■ **Directions**
1 - From the forum thread about the "How Not To Lift" video below, list the usernames of every poster whose post quotes an earlier post.
2 - In the forum thread about the "How Not To Lift" video below, translate this sentence into Spanish: "Great video on how NOT to lift weights, especially ones way too heavy for you."
3 - Using the forum thread about the "How Not To Lift" video below, decide whether each statement agrees with it. Answer yes or no and quote the words that decide it.
(a) The user who started the thread found the video on youtube.
(b) The thread starter says the man in the video won events at a strong man competition.
(c) One poster says he has tried to tell lifters at the gym that they were doing it wrong.
--- Start Document text ---
# FITNESS and NUTRITION FORUM > WORKOUT AND TRAINING >  How Not To Lift (video)

## ForceIsStrongWithMyD

Saw this on youtube and laughed pretty hard. Great video on how NOT to lift weights, especially ones way too heavy for you.

Part 1
http://ca.youtube.com/watch?v=KkTTo_bNlQE&NR=1

Part 2
http://ca.youtube.com/watch?v=lSvaUTOTdc4&NR=1

(sorry if this link has been posted already)

----------


## drdeath613

lol i love seeing guys like this in the gym i even tried to tell guys there doing it wrong to just hear them say whatever my ways better im lifting more then u

----------


## sik

> Saw this on youtube and laughed pretty hard. Great video on how NOT to lift weights, especially ones way too heavy for you.
> 
> Part 1
> http://ca.youtube.com/watch?v=KkTTo_bNlQE&NR=1
> 
> Part 2
> http://ca.youtube.com/watch?v=lSvaUTOTdc4&NR=1
> 
> (sorry if this link has been posted already)


Ok now my sicatica is throbbing just watching that.... :Chairshot:

----------


## stocky121

my god poor form on eveything

----------


## jAcKeD!!!!

this guy is a tool

----------


## ForceIsStrongWithMyD

apparently there's also a video of him on youtube, where he's competiting at a strong man competition. he fails every event and can't complete a single thing.

i've seen guys like him or smaller doing three 45's a side with the worst form in the world, and their bouncing the plates on every rep, i just shake my head and laugh.

----------


## wanabeMASSIVE!

lmao i thught he was guna force his stomach out his ass!wtf was that LOL!

----------


## growboy

All he's missing is a helmet and a short buss!!!!

----------


## canadian meat

> All he's missing is a helmet and a short buss!!!!


LMAO I was thinking the same damn thing

----------


## prealdeal

what an idiot

----------


## bimmer2s2k

2 words, personal training, then again im suprised his back didnt pop

----------


## Gears

> 2 words, personal training, then again im suprised his back didnt pop


That skinbag will throw out his back given another month of that.

----------


## 39+1

ouch

----------


## SaSqUaDgE

haha this guy sucks

----------


## aer_vlad

**edit**

----------


## audis4

LOL
I love how he had his neck cocked back to hell and when he FINALLY straightened out his back he looked at the camera like it wasn't much of a struggle....douche  :LOL:

----------


## CheddaNips

lol i would be his lifting partner so when his disk pops out and hes balling on the ground i can stand over him and laugh

----------


## ForceIsStrongWithMyD

:Haha: 

that's just evil... and god damn funny hahahahha

----------


## Tatudlifter

Tool!!!!!!!!!!!!!!!!!!!!!!

----------


## ecto9

Guy's just trying to prove something to himself and knows nothing about lifting.
--- End Document text ---
--- Start Data lines ---
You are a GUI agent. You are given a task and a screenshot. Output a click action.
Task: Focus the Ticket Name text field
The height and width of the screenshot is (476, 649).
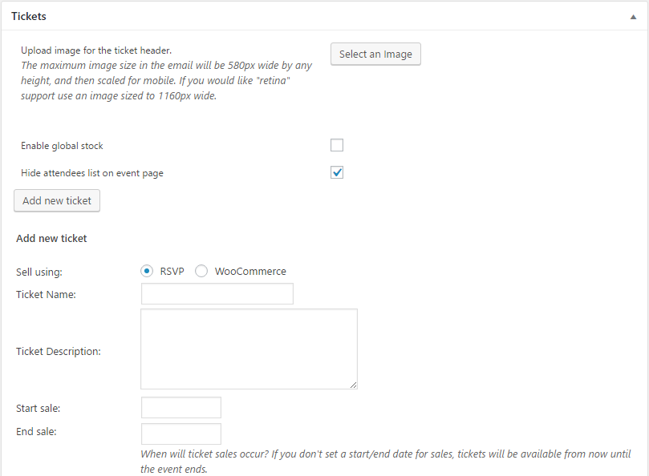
--- End Data lines ---
■ **Replies**
1 -
sik
canadian meat
Gears

2 - Un video genial sobre cómo NO levantar pesas, sobre todo las que son demasiado pesadas para ti.

3 -
(a) Yes: "Saw this on youtube and laughed pretty hard."
(b) No: "he fails every event and can't complete a single thing."
(c) Yes: "i even tried to tell guys there doing it wrong"